======== Exercise inputs
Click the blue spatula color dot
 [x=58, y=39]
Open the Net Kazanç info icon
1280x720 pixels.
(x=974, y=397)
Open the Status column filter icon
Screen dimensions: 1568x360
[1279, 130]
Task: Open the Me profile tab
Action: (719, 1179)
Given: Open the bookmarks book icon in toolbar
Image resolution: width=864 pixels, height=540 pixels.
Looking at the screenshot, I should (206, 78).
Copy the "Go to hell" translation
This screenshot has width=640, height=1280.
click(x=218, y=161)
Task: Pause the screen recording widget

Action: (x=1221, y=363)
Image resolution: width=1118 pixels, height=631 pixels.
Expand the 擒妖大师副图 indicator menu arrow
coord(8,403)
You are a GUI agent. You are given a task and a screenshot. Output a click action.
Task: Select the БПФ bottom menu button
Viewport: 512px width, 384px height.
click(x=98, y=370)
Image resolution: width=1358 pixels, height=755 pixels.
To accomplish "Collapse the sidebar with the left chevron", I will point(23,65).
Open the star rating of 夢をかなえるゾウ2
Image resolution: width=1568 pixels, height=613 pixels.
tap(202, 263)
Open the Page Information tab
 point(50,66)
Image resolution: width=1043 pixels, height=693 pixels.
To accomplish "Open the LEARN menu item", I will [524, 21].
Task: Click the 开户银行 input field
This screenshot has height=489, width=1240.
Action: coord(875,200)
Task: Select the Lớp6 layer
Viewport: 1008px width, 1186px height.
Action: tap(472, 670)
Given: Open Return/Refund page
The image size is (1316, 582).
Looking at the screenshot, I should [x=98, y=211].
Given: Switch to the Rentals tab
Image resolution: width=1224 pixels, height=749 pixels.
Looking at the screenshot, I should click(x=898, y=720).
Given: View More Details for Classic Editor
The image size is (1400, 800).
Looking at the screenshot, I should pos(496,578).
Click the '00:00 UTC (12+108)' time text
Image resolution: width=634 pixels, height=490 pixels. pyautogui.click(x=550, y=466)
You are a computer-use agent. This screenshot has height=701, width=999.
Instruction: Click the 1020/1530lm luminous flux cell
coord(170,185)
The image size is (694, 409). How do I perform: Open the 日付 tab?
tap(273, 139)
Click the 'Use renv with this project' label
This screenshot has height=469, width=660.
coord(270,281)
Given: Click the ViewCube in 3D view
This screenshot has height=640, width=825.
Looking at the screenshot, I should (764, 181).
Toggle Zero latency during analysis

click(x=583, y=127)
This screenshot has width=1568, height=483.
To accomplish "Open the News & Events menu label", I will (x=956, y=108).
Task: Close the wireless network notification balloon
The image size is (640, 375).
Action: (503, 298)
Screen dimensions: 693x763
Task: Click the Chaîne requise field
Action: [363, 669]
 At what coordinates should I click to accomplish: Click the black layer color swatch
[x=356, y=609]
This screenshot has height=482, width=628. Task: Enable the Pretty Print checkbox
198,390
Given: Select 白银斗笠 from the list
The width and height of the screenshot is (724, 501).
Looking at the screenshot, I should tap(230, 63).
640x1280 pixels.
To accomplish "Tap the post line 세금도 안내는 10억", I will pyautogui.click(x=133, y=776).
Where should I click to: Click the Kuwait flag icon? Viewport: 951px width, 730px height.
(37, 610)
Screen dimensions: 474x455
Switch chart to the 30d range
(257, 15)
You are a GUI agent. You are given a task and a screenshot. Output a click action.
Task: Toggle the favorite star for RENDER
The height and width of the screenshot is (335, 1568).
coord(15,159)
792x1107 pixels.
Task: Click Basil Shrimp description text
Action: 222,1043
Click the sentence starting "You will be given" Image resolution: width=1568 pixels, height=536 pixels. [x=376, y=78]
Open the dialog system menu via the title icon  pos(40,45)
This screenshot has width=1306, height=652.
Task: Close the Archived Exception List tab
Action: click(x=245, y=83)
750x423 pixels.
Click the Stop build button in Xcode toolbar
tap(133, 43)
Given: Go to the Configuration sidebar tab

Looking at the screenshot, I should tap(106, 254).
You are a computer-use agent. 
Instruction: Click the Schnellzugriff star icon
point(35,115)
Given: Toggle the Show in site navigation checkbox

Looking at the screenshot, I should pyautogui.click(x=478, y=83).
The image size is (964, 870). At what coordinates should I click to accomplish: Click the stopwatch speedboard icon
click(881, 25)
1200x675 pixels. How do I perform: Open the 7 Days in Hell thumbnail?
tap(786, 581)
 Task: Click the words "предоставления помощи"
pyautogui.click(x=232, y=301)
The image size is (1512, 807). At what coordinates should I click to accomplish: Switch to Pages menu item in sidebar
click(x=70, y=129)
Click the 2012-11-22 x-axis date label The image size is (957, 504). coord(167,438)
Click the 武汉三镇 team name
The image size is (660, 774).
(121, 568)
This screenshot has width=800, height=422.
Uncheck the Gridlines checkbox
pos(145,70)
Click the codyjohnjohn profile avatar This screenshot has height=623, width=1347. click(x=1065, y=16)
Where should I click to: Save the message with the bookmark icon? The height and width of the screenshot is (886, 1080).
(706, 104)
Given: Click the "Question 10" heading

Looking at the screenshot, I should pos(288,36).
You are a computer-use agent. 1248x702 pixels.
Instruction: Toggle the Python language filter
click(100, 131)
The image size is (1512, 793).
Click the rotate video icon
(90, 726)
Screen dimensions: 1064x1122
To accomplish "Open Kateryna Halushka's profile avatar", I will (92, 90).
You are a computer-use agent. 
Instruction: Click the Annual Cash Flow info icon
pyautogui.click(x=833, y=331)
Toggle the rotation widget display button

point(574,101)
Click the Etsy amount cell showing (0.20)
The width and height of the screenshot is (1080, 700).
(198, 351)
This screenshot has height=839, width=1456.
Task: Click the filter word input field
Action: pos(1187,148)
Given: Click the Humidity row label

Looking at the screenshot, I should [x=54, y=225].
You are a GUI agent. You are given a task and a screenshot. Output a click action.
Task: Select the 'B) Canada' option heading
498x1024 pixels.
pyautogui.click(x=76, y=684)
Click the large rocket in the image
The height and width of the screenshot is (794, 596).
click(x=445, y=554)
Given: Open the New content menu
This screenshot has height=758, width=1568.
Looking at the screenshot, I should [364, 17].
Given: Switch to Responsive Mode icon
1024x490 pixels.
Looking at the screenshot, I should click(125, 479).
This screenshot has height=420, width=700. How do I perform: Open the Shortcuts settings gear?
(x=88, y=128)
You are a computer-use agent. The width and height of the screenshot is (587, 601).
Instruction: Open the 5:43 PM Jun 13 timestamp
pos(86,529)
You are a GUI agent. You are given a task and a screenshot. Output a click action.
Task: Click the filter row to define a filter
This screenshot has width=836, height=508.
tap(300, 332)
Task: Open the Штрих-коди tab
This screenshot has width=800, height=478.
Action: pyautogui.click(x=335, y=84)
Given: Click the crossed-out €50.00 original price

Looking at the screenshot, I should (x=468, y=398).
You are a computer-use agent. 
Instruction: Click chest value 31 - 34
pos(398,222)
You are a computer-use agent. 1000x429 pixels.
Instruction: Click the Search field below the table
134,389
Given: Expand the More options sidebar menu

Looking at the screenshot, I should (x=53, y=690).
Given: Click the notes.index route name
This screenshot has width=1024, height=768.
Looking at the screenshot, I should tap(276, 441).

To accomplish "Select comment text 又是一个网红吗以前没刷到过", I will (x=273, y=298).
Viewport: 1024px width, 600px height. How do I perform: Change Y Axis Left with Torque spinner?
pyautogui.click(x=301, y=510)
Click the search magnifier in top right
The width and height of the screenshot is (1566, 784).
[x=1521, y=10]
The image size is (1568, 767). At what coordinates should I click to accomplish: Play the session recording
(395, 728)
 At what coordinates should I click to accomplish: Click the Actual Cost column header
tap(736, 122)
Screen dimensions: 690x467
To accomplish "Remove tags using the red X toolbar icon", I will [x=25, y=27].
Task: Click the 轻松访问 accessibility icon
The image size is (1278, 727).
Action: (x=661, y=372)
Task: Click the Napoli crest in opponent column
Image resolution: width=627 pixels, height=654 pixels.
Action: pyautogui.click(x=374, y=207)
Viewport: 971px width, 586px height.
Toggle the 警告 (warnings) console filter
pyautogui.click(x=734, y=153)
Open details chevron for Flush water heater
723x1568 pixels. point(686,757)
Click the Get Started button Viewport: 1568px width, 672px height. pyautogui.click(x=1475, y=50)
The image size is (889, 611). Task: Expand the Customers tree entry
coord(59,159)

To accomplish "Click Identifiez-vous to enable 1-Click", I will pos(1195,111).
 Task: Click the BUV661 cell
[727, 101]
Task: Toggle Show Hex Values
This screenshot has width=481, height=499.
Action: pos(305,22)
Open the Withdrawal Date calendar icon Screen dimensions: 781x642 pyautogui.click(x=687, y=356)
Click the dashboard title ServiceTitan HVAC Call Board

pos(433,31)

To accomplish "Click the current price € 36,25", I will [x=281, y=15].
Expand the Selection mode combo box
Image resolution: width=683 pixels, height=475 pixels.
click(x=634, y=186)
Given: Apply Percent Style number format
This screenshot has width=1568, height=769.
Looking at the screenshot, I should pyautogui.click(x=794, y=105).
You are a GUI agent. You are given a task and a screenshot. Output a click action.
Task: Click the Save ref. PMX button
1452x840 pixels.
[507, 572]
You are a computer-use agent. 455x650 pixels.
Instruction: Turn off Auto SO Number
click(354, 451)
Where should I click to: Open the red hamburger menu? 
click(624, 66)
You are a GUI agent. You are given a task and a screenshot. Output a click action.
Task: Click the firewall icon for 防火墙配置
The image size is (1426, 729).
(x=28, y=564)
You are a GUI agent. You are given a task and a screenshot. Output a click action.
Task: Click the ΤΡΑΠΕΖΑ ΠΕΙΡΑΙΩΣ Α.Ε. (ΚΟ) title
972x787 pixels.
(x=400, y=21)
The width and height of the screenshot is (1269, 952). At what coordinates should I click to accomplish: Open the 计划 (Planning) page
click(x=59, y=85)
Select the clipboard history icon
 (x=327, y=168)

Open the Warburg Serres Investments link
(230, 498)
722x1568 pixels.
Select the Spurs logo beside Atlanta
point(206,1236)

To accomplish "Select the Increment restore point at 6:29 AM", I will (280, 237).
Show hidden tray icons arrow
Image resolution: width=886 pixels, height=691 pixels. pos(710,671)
================
● **Problem description**: Look through the entries above; copy each line where the string "computer" appears.

● **Answer to the exercise**:
You are a computer-use agent. This screenshot has height=701, width=999.
You are a computer-use agent. 
You are a computer-use agent. 1248x702 pixels.
You are a computer-use agent. 
You are a computer-use agent. The width and height of the screenshot is (587, 601).
You are a computer-use agent. 
You are a computer-use agent. 1000x429 pixels.
You are a computer-use agent. 455x650 pixels.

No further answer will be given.